I’d say the true state of affairs is different. A lot of bad science is published, and a lot of that science is bad because it uses statistical reasoning badly. You wouldn’t however argue that a screwdriver is no use because some idiot tries to hammer a nail in with one.

Only a bad craftsman blames his tools.

A Mountain of Truth

Posted in Bad Statistics, The Universe and Stuff with tags , , , , on August 1, 2009 by telescoper

I spent the last week at a conference in a beautiful setting amidst the hills overlooking the small town of Ascona by Lake Maggiore in the canton of Ticino, the Italian-speaking part of Switzerland. To be more precise we were located in a conference centre called the Centro Stefano Franscini on  Monte Verità. The meeting was COSMOSTATS which aimed

… to bring together world-class leading figures in cosmology and particle physics, as well as renowned statisticians, in order to exchange knowledge and experience in dealing with large and complex data sets, and to meet the challenge of upcoming large cosmological surveys.

Although I didn’t know much about the location beforehand it turns out to have an extremely interesting history, going back about a hundred years. The first people to settle there, around the end of the 19th Century,  were anarchists who had sought refuge there during times of political upheaval. The Locarno region had long been a popular place for people with “alternative” lifestyles. Monte Verità (“The Mountain of Truth”) was eventually bought by Henri Oedenkoven, the son of a rich industrialist, and he  set up a sort of commune there at  which the residents practised vegetarianism, naturism, free love  and other forms of behaviour that were intended as a reaction against the scientific and technological progress of the time.  From about 1904 onward the centre became a sanatorium where the discipline of psychoanalysis flourished and it later attracted many artists. In 1927,   Baron Eduard Von dey Heydt took the place over. He was a great connoisseur of Oriental philosophy and art collector and he established  a large collection at Monte Verità, much of which is still there because when the Baron died in 1956 he left Monte Verità to the local Canton.

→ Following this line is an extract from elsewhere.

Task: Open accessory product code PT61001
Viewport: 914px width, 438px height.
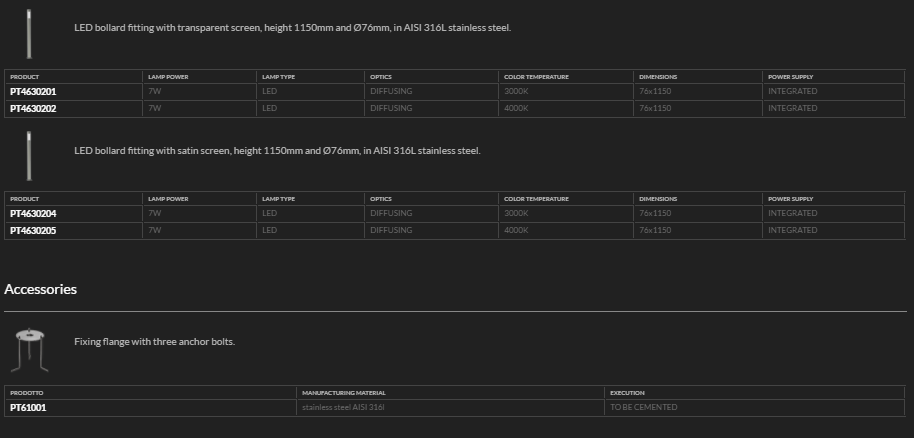Action: coord(28,407)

Given the bizarre collection of anarchists, naturists, theosophists (and even vegetarians) that used to live in Monte Verità, it is by no means out of keeping with the tradition that it should eventually play host to a conference of cosmologists and statisticians.

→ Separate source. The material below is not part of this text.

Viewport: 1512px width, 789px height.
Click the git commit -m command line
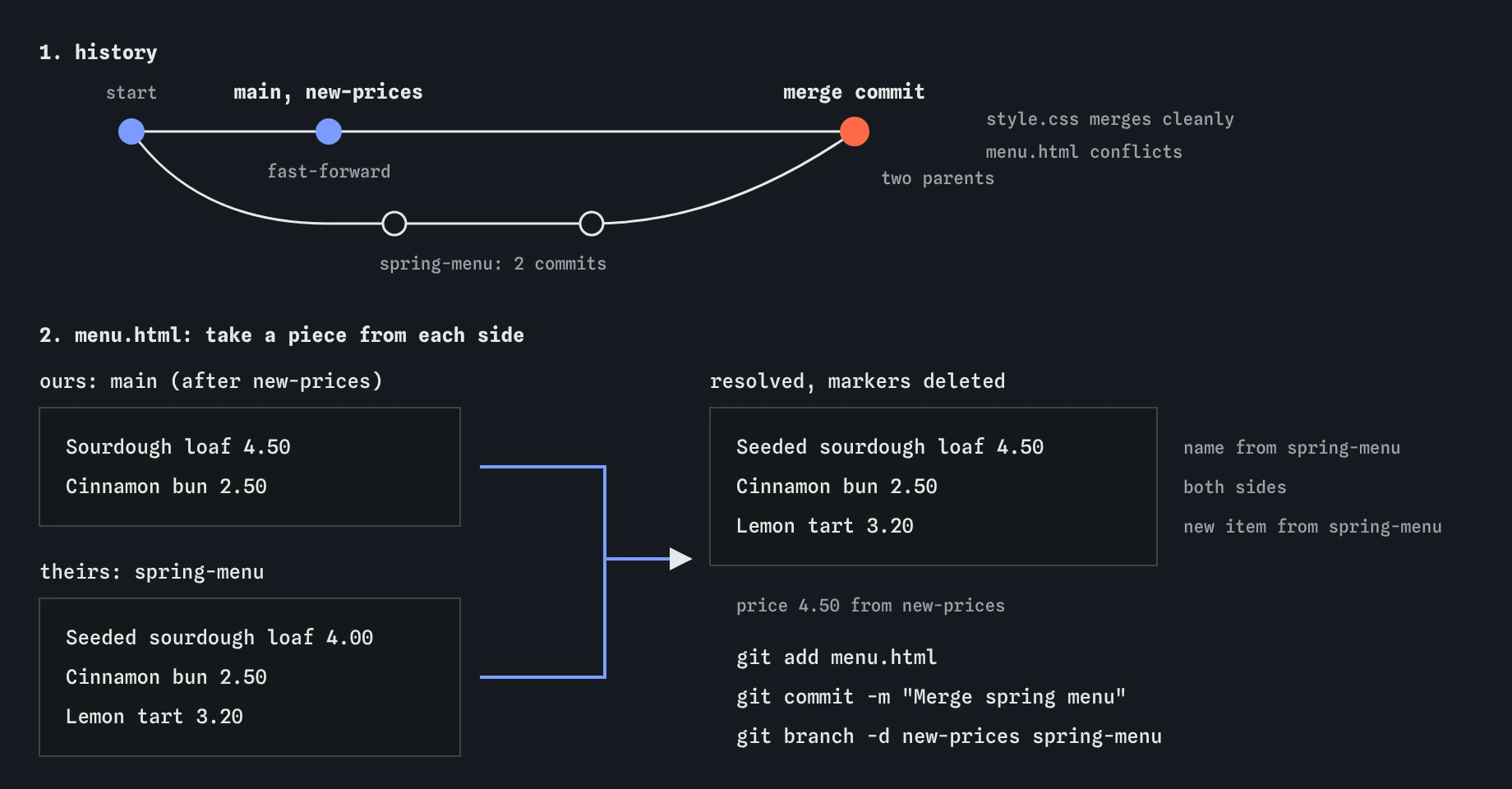pyautogui.click(x=931, y=697)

The  conference itself was interesting, and I was lucky enough to get to chair a session with three particularly interesting talks in it. In general, though, these dialogues between statisticians and physicists don’t seem to be as productive as one might have hoped. I’ve been to a few now, and although there’s a lot of enjoyable polemic they don’t work too well at changing anyone’s opinion or providing new insights.

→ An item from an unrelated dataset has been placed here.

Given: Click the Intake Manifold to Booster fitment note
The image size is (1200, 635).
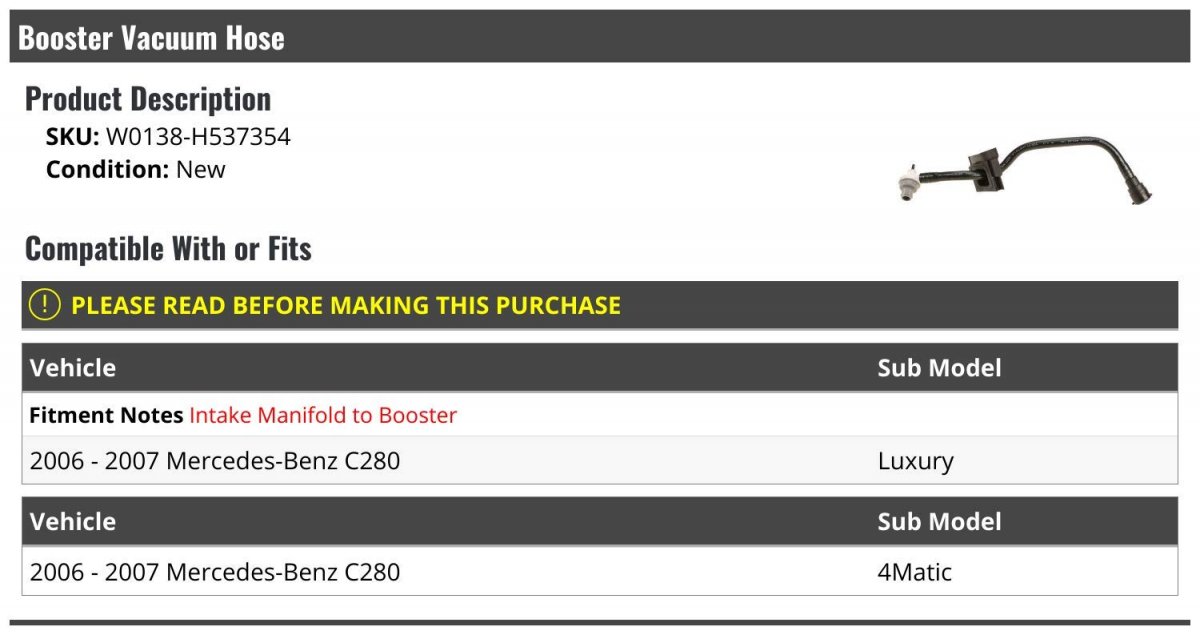Looking at the screenshot, I should point(323,415).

We may now have mountains of new data in cosmology in particle physics but that hasn’t always translated into a corresponding mountain of truth. Intervening between our theories and observations lies the vexed question of how best to analyse the data and what the results actually mean. As always, lurking in the background, was the long-running conflict between adherents of the Bayesian and frequentist interpretations of probability. It appears that cosmologists -at least those represented at this meeting - tend to be Bayesian while particle physicists are almost exclusively frequentist. I’ll refrain from commenting on what this might mean. However, I was perplexed by various comments made during the conference about the issue of coverage. which is discussed rather nicely in some detail here. To me the question of of whether a Bayesian method has good frequentist coverage properties  is completely irrelevant. Bayesian methods ask different questions (actually, ones to which scientists want to know the answer) so it is not surprising that they give different answers. Measuring a Bayesian method according to  a frequentist criterion is completely pointless whichever camp you belong to.

The irrelevance of coverage was one thing that the previous residents knew better than some of the conference guests:

mvtanz3

I’d like to thank  Uros Seljak, Roberto Trotta and Martin Kunz for organizing the meeting in such a  picturesque and intriguing place.